NEW DELHI: Acrid clouds engulfed India’s capital on Wednesday (Oct 23) as air pollution fuelled by fireworks and farm stubble burning was ranked “hazardous” by monitors for the first time this winter.
New Delhi is home to more than 30 million people and is regularly ranked as one of the most polluted urban areas on the planet.
Commuters walking to work cough through poisonous smog that kills thousands each year, according to health experts, although few in the sprawling city wear masks.
The city’s famous India Gate monument was wreathed in foul-smelling mist on Wednesday.
“These days if you want to go out, you can’t think of leaving without a mask,” teacher Mamta Chauhan, 27, told AFP.

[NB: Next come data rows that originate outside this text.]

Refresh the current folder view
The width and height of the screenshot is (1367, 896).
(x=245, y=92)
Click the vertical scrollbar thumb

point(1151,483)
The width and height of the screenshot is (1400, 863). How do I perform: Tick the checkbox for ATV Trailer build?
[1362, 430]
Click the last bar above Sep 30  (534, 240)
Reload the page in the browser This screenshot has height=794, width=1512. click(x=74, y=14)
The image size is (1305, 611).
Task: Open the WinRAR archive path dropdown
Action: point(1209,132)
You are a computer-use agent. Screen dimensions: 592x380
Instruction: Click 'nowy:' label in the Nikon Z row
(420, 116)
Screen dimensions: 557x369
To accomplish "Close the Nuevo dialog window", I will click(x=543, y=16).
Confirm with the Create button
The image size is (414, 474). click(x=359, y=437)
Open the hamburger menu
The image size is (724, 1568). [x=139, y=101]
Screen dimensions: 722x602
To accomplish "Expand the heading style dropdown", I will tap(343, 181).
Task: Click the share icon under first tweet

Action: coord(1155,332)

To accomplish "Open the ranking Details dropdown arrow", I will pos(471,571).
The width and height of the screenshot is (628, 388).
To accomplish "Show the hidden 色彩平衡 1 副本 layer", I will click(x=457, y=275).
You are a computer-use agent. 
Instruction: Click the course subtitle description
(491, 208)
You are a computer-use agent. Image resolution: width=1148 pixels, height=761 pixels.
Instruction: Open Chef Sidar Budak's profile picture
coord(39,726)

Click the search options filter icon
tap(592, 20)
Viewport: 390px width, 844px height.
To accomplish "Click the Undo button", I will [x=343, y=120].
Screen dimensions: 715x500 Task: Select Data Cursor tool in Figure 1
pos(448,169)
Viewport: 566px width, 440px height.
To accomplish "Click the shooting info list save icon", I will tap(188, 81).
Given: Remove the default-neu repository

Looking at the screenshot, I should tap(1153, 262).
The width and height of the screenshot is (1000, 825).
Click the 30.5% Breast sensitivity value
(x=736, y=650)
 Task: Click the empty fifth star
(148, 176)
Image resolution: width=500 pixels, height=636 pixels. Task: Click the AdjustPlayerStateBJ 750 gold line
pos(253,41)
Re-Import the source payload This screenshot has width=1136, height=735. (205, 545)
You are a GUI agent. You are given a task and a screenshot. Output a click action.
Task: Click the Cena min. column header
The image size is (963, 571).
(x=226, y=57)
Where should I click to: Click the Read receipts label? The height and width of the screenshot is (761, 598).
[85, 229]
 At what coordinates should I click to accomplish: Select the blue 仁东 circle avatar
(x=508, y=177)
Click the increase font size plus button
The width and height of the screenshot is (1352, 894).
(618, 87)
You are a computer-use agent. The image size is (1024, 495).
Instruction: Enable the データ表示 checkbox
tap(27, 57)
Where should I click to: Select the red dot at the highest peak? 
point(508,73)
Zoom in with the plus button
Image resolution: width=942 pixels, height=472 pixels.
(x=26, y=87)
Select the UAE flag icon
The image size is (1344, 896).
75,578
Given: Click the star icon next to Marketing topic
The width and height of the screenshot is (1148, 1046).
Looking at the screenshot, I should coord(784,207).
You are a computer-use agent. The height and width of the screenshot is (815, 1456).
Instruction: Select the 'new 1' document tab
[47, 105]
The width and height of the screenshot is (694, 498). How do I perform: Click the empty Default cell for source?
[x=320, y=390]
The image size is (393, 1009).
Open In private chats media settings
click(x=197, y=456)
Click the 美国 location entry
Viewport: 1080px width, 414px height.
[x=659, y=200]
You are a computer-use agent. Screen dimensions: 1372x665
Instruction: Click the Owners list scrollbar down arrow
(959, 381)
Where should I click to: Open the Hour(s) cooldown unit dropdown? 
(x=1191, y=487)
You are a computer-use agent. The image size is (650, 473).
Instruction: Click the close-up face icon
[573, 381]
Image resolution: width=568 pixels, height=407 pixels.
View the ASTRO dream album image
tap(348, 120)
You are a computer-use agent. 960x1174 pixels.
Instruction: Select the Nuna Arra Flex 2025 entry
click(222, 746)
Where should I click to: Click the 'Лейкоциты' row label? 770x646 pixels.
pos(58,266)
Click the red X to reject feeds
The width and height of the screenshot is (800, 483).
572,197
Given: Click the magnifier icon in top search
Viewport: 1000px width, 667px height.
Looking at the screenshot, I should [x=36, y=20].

“There is a constant bad smell and the pollution level is very high.”
New Delhi is blanketed in acrid smog each year, primarily blamed on stubble burning by farmers in neighbouring regions to clear their fields for ploughing.
Levels of fine particulate matter – cancer-causing microparticles known as PM2.5 pollutants that enter the bloodstream through the lungs – surged to nearly 23 times the World Health Organization recommended daily maximum.
The pollutants topped 344 micrograms per cubic metre, according to monitoring firm IQAir on Wednesday, which listed air in the sprawling megacity as “hazardous”, ranking it as the world’s worst.
Air pollution is expected to worsen during the Hindu festival of lights, Diwali, which falls on November 1 this year when smoky fireworks spewing hazardous toxins are part of celebrations.